And the second key is if they studied economic history understood more about human nature rather then just focus on formulas they would have recognized the limitations of their formulas. They didn’t and we are all paying for it now.
What’s hindsight got to do with it, Thomas? The proof of the pudding is always in the eating, and anyone who’s good with numbers understands that.
You are deliberately (I think) misconstruing my point. You are denouncing a blind faith in numbers. But I have, of course, supported no such thing. I have suggested the key quality is getting the right numbers, emphasis on “right.” By definition that means I would be just as critical of blind faith as you.
However, I go further: I suggest blind faith in numbers comes exactly from an arrogant dismissal of the importance of mastering them, a failure to pay your dues working with them, a naive faith that you can achieve a good judgment of the quality of numbers by any means other than working with them long enough to tumble down every crevasse of error awaiting the newbie.

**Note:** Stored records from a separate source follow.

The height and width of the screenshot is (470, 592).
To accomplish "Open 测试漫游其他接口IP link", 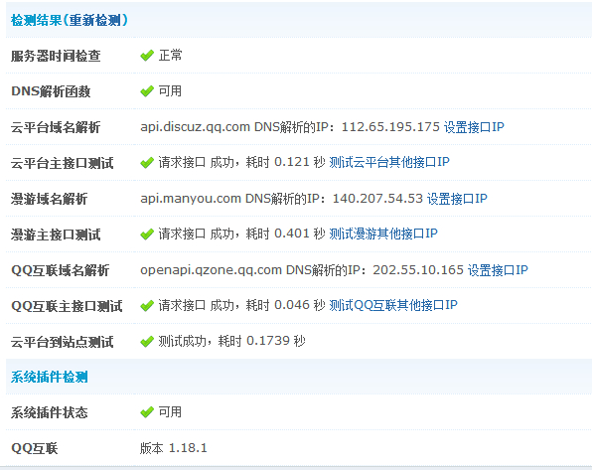I will [x=383, y=234].
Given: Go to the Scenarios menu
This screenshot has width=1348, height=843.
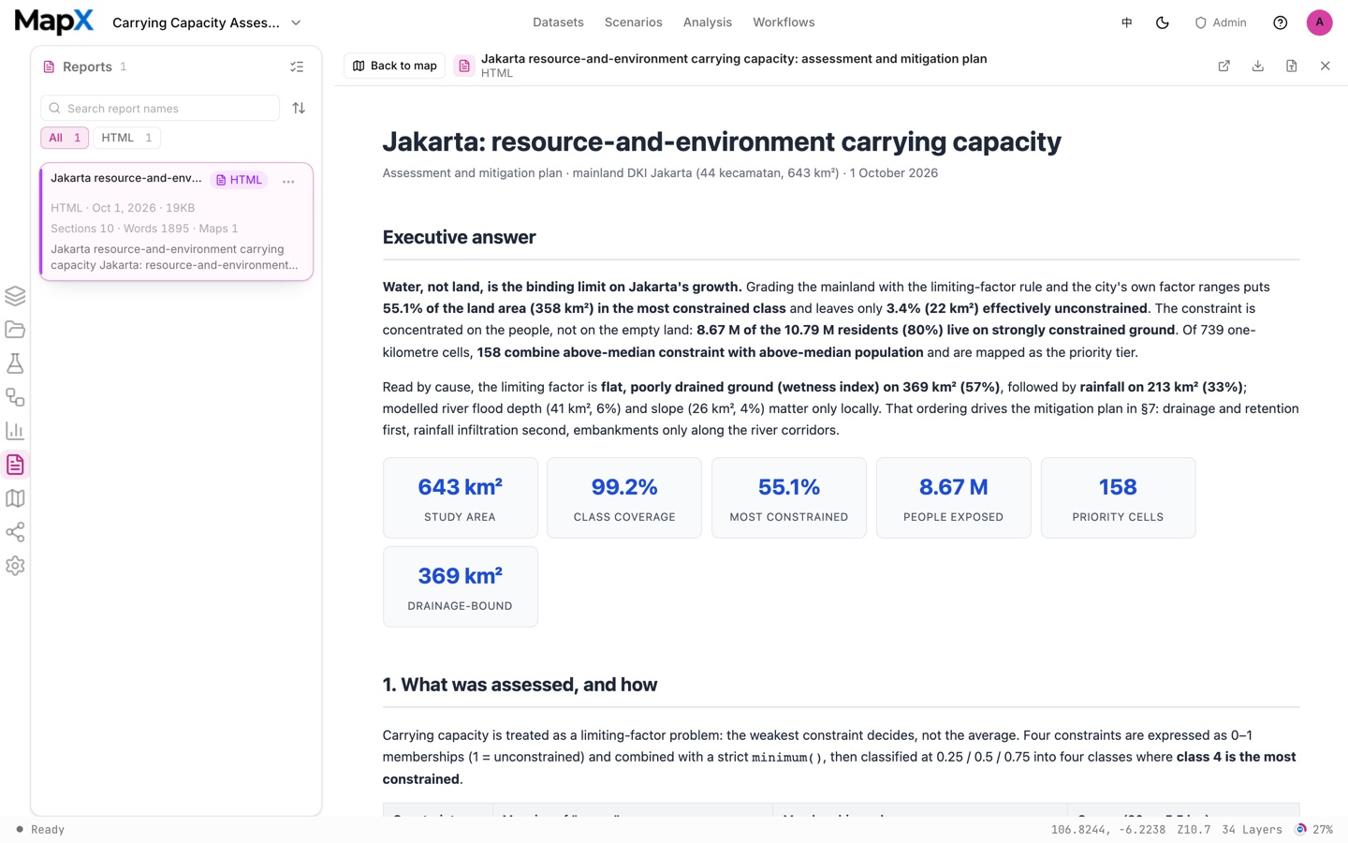Looking at the screenshot, I should (x=633, y=22).
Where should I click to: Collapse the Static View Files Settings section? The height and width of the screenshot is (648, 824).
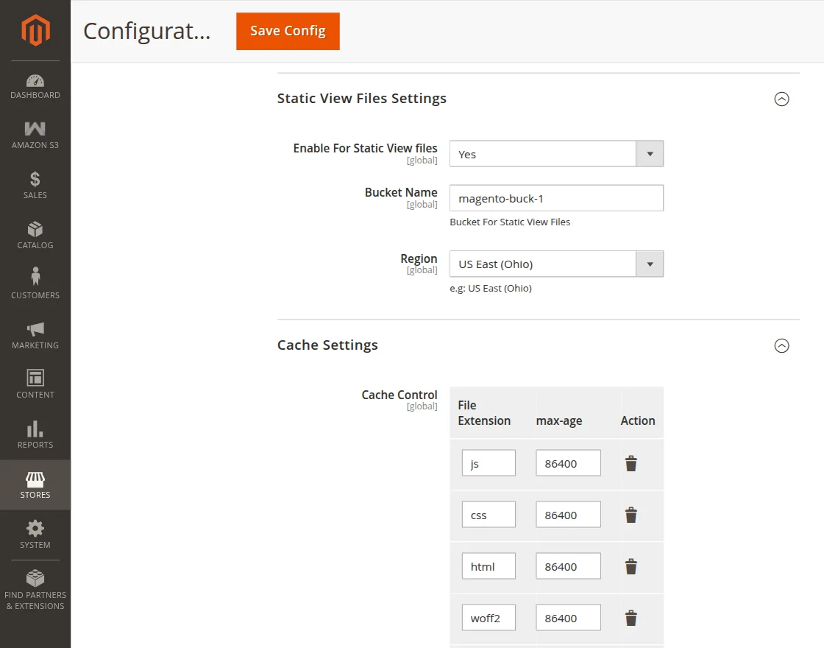[781, 99]
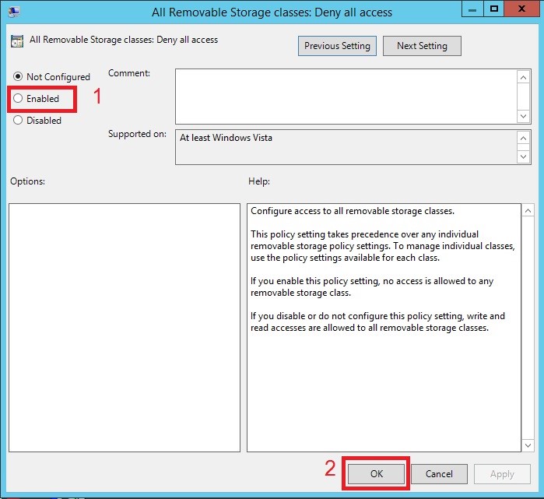The image size is (544, 499).
Task: Click the Supported on scroll down arrow
Action: pyautogui.click(x=523, y=156)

And the second key is if they studied economic history understood more about human nature
More nonsense. You don’t understand squat about human nature by reading textbooks, and I bet all the people you are criticizing had plenty of “good” history classes in high school and college. After all, they went to good high schools and colleges, which have been following your suggestions (“to hell with the quantitative and specific! Teach more generality!”) for a generation now. It takes a peculiar arrogance to have had your suggestions followed by the educational establishment for 50 years, have things turn out badly, and conclude the answer is more of the same. This is the mark of the academic Marxist, the person who can’t take “no” from reality as an answer. The engineer who has often barked his shin painfully on reality doesn’t make this mistake. In the face of unpleasant and unforeseen data, he questions his assumptions.
If you wanted your “quants” to have had a better feeling for human economic nature then you should have asked them to step away from their books and lecture halls and run a falafel stand.
Carl,
Funny, those are not the High Schools I see which teach to the tests, and if its not on the standardized test don’t discuss it. Its also funny you mention Marxist as it if there is any political system that worships engineers its the communists and other socialists. In fact that is their key failing, the belief that Engineers and other experts using numbers are better at deciding how to allocate resources then the market are.
Also there is a different between reading textbooks and literature. Try reading Shakespeare or Johnson sometime if you wanted to get a good sense of the human condition and a framework for what you experience in real life.
You also seem to misunderstand my point. Financial markets and econsystems are too complex to get the “right number”. Think of Heisenberg’s Uncertainty Principle on steriods. That is what makes fields like Economics and climatology so complex compared to the simple fields of study like Physics and Chemistry. The problem was individuals coming from such simple fields of study had the arrogance to think they could apply the simple mathematical tools they used in those fields to those more complex fields. If they studied history they would have recognized the risks.
Financial markets and econsystems are too complex to get the “right number”.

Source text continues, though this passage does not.